Hi Mathtalk,
I closed the previous question without a detailed review of your
answer. Then I realized that your answer was not correct!
For the PPX condition, you give a probability of 0.006. However, PPX
cannot exist, because naturally with two placed digits, the third
cannot be a misplaced "X". It would have to be another P or a -.
Therefore, this skews all the rest of the data and therefore, none of
the previous answers are right with the exception of - - - and PPP
probabilities.
The data I have shows that a PP- has a probability of .028, a P-- or
better as .271, and XX- or better as .150. However, I don't know how
they arrived at those answers.
Please clarify your answers and let me know the proper probabilities.
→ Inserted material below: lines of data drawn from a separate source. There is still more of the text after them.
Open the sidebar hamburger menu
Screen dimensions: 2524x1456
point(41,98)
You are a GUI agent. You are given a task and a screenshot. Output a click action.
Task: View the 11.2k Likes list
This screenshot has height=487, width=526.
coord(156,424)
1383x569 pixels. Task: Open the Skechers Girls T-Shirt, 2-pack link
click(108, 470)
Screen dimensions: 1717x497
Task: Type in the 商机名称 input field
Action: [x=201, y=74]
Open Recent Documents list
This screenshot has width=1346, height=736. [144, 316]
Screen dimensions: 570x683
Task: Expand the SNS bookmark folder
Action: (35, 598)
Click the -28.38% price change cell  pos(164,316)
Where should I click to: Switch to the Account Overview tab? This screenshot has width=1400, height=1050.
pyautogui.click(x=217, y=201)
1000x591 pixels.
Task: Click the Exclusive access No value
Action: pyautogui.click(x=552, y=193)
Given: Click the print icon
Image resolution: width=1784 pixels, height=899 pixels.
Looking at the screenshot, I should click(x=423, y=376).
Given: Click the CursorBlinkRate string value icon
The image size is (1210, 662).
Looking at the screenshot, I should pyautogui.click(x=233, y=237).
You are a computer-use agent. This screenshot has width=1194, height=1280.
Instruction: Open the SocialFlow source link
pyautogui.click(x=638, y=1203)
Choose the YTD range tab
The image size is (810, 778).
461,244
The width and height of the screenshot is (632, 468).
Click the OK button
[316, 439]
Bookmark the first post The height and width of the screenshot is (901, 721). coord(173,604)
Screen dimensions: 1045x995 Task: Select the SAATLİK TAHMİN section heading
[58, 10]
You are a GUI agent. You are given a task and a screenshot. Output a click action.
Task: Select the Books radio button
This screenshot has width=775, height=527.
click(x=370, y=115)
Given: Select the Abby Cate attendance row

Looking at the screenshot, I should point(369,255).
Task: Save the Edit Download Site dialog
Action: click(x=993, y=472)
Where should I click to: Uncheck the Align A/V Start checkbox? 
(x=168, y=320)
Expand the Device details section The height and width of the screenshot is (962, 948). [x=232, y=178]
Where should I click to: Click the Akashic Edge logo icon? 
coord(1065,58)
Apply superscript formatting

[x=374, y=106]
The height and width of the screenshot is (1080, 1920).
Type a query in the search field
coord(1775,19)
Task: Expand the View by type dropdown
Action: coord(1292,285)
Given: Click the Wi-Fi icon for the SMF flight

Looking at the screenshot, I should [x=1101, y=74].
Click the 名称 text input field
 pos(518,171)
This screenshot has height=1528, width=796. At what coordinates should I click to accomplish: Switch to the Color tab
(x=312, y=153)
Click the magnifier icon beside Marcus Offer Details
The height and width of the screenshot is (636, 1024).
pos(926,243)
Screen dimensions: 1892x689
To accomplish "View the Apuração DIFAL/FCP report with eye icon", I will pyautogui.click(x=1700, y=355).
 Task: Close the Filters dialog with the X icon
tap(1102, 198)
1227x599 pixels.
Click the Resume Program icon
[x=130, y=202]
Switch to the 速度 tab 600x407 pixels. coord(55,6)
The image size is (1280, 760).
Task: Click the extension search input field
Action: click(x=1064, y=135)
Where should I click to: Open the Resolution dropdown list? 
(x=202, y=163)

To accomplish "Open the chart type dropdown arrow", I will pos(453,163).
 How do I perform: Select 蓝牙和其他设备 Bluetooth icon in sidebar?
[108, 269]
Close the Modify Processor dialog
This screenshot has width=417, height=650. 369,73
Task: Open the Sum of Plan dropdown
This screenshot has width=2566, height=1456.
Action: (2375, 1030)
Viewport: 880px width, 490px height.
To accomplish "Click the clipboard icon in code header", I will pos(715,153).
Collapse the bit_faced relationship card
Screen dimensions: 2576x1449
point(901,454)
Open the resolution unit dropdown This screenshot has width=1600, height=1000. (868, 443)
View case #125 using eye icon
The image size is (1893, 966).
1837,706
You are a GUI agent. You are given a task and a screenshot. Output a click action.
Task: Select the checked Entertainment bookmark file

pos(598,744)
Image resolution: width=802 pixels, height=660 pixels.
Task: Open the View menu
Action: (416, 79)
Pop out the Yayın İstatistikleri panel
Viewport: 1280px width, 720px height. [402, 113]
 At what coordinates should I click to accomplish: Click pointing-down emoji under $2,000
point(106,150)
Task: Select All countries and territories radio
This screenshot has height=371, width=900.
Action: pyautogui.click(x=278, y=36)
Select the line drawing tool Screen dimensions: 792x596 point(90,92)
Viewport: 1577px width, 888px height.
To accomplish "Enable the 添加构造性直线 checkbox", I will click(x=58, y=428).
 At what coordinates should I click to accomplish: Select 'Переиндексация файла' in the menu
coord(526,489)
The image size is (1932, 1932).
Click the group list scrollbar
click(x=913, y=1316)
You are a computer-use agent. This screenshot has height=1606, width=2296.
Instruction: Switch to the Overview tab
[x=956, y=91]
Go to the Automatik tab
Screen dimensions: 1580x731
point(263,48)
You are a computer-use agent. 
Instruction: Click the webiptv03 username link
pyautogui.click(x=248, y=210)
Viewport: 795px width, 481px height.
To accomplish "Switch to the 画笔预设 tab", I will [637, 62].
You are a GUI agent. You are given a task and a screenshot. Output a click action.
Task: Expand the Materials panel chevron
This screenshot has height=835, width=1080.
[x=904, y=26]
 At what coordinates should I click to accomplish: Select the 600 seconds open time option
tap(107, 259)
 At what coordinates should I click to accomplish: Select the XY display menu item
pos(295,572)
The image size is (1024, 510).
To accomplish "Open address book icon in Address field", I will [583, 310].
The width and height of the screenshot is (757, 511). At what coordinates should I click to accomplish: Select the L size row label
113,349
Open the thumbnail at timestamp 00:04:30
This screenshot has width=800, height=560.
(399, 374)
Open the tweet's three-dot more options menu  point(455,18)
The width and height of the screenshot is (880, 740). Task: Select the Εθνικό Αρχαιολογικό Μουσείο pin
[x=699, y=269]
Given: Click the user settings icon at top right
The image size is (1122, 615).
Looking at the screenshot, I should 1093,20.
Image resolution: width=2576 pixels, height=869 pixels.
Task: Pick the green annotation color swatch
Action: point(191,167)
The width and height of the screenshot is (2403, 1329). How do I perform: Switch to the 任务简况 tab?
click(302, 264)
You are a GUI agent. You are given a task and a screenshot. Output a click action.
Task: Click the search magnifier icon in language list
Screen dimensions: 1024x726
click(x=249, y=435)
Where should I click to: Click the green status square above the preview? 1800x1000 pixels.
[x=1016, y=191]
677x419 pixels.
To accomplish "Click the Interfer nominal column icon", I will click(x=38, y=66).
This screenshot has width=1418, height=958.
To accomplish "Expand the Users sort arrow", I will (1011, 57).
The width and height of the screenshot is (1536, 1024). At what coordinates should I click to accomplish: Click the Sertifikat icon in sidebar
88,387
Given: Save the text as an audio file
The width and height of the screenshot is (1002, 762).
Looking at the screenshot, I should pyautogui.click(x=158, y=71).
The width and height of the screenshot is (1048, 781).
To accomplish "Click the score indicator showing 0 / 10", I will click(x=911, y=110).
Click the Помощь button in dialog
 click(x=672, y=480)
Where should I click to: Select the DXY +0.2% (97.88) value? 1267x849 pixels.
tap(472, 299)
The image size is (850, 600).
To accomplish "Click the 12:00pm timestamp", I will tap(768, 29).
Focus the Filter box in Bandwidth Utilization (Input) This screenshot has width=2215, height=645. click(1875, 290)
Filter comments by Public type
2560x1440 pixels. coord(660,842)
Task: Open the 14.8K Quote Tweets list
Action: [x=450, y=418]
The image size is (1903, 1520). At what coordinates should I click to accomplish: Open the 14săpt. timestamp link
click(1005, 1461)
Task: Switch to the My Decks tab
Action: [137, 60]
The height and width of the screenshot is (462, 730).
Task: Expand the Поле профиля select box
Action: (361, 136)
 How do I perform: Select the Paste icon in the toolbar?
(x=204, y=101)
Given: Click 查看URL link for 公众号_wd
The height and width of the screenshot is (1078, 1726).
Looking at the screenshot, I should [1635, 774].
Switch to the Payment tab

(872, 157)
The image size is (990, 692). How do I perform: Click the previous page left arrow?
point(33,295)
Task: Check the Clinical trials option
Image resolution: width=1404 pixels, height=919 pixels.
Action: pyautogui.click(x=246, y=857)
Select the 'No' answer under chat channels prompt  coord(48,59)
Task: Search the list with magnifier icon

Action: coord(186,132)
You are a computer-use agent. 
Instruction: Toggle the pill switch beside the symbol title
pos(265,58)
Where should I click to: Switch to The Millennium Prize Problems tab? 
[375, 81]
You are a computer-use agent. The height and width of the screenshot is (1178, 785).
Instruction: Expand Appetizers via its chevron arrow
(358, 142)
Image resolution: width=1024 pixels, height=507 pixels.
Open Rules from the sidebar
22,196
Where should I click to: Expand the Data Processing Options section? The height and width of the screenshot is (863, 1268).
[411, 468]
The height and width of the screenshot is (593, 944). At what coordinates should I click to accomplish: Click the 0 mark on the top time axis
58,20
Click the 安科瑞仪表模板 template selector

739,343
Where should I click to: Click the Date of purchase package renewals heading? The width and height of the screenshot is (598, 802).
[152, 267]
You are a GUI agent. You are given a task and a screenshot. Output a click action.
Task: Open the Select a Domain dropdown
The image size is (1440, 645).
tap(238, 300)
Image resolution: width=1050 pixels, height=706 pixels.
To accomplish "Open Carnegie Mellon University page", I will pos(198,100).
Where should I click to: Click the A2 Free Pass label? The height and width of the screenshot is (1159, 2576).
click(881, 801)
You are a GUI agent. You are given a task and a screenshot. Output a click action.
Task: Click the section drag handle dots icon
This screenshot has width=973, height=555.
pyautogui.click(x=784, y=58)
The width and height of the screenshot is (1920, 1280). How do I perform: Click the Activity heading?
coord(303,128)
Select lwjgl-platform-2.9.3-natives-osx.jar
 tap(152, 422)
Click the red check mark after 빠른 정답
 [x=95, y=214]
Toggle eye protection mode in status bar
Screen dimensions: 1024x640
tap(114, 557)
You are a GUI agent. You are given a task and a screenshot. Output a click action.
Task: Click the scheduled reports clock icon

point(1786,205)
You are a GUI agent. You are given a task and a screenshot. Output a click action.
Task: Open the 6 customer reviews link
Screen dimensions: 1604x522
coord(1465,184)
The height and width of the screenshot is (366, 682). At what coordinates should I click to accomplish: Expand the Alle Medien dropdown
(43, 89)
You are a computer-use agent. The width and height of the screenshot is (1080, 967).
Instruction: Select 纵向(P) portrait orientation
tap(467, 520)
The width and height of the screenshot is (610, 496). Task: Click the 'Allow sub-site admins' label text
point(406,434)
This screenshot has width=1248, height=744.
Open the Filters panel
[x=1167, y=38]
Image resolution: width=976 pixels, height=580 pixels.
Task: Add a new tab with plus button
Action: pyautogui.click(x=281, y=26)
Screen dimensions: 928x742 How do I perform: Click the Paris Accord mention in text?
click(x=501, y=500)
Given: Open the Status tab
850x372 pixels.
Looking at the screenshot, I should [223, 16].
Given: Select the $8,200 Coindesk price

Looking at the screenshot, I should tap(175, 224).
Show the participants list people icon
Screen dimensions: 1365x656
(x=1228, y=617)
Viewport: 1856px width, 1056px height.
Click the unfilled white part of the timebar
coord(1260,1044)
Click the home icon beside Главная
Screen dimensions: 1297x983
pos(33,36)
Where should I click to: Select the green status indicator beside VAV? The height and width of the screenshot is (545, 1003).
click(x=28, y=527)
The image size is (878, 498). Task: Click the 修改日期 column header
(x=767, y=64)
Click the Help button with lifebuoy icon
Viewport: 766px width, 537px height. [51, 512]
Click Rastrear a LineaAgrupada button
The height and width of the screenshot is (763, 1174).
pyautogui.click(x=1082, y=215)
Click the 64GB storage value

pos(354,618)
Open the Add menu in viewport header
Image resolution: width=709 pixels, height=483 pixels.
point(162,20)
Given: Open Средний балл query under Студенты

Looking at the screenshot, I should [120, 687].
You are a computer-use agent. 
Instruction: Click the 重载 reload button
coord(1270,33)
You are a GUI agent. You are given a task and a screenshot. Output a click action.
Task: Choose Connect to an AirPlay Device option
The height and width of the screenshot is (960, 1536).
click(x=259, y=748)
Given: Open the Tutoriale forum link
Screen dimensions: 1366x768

Thanks! |
Request for Question Clarification by
mathtalk-ga
on
09 Feb 2004 22:52 PST
Hi, davidj-ga:
Please see the computations provided on your earlier Question.
These are the results with the revised scoring interpretation:
Pr( _ _ _ ) = 0.343
Pr( X _ _ ) = 0.315
Pr( X X _ ) = 0.069
Pr( X X X ) = 0.002
Pr( P _ _ ) = 0.192
Pr( P X _ ) = 0.048
Pr( P X X ) = 0.003
Pr( P P _ ) = 0.027
Pr( P P X ) = 0.000
Pr( P P P ) = 0.001
------
1.000
Assuming the "scores" are ranked in the order shown, then "P P _" or
better would occur with chance 0.027 + 0.001 = 0.028, and "P _ _" or
better with chance 0.271. With regard to the chance of "X X _" or
better, if this were to exclude these cases:
Pr( _ _ _ ) = 0.343
Pr( X _ _ ) = 0.315
Pr( P _ _ ) = 0.192
------
0.850
then in that sense, the chance of "X X _" or better would be 0.150.
However those assessments require that both "X X _" is not better than
"P _ _" and vice versa.
Hope this clears up the confusion!
regards, mathtalk-ga
|